Raggruppamento. Si ricordano e si memorizzano meglio quelle informazioni che vengono raggruppate in categorie e schemi, dato che lo span (ampiezza) di memoria immediata è di 7 più o meno 2 informazioni alla volta.

Regole, leggi, principi. Si apprende e si memorizza meglio quando si è compresa una regola, una legge, un principio che presiede e si spiega un gran numero di casi concreti. Tale regola, legge, formula diventa una chiave di accesso a molte altre informazioni.

Reiterazione. Di fronte al continuo afflusso di nuove informazioni, si apprendono e si ricordano meglio quelle che sono state reiterate (ripetute), prolungando così la loro permanenza mentale, per potere meglio elaborare.

Rievocazione guidata.
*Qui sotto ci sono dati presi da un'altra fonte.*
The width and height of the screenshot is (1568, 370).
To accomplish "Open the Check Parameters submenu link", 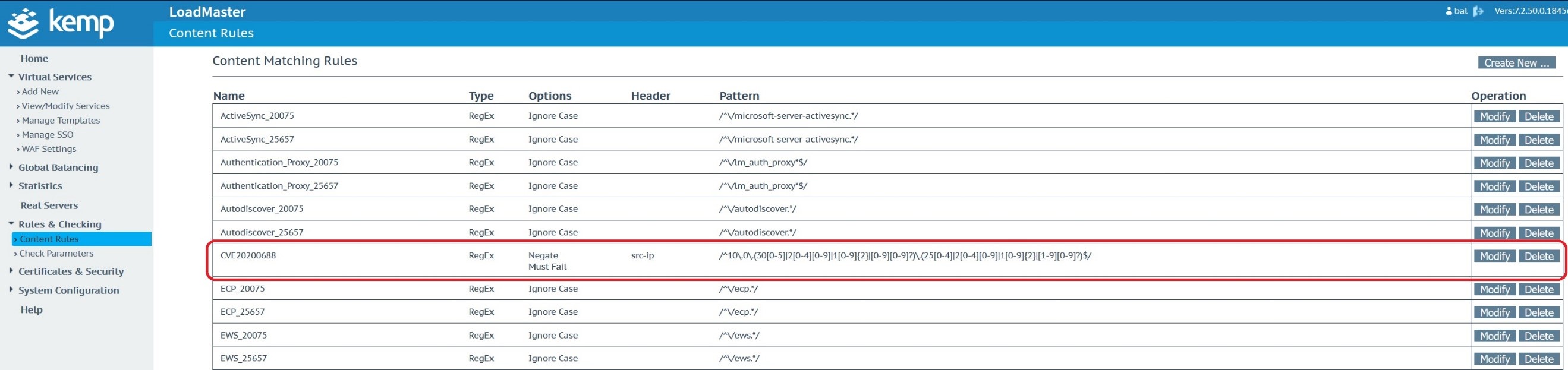I will pyautogui.click(x=56, y=253).
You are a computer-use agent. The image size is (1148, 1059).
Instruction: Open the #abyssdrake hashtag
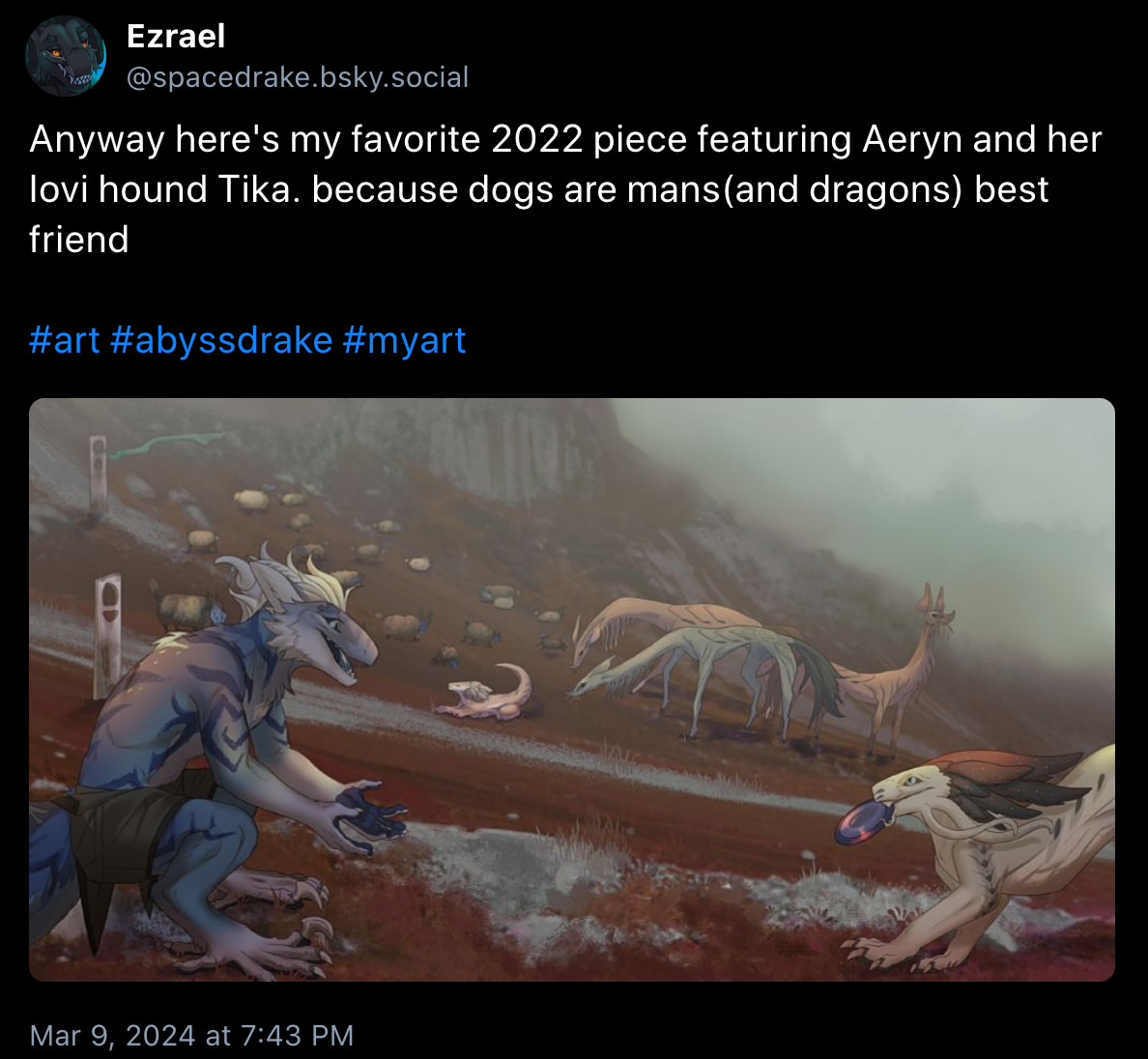[222, 340]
La rievocazione guidata, cioè sostenuta da indizi, appunti, schemi, strategie, chiavi di accesso, è più efficace della rievocazione cosiddetta "libera" cioè casuale.

Rinforzo. La legge del rinforzo. Si apprende più rapidamente ciò che è rinforzato positivamente dal successo, dalla gratificazione, dal senso di autostima.

Ripasso immediato o superapprendimento. Si apprende e si ricorda meglio quando si ripassa e si continua a ripassare ciò che è stato appreso. Si verifica un super apprendimento che è molto resistente all'oblio.

Ripetizione. La ripetizione migliora il ricordo, quando non è meccanica, ma creativa. S. Tommaso, nei suoi consigli sulla memoria, suggerisce non di ripetere ma di " meditare frequentemente" sulle informazioni da memorizzare.

Schemi. Si apprende e si memorizza in base ai nostri schemi mentali ( F. Bartlett, 1932).

Seriale. L'effetto di posizione seriale. Nell'apprendimento di un brano si ricordano e si memorizzano più facilmente la parte iniziale (effetto primacy) e la parte finale (effetto recency), mentre si tende a dimenticare la parte centrale.

Significatività. Si apprende e si memorizza più rapidamente quando il materiale è significativo, o quando si riesce a renderlo significativo con la motivazione e con l' attivazione dei prerequisiti.

Simulazione o role play. Una simulazione è un contesto di apprendimento in cui si "fanno le prove" per acquisire la padronanza di una abilità: "Facciamo finta che tu sia il Ministro delle Finanze. Quali provvedimenti dovresti adottare per sanare tale situazione di deficit?". Si apprende meglio quando si impara in modo pratico, cioè quando si esercitano, in situazioni di role play o di simulazione, quelle abilità che devono essere apprese.

Transfer. Si apprende e si memorizza meglio quando si è consapevoli di dover applicare ciò che si è appreso, o quando vi sono delle scadenze, come un compito o un esame, in cui si deve dimostrare la propria competenza.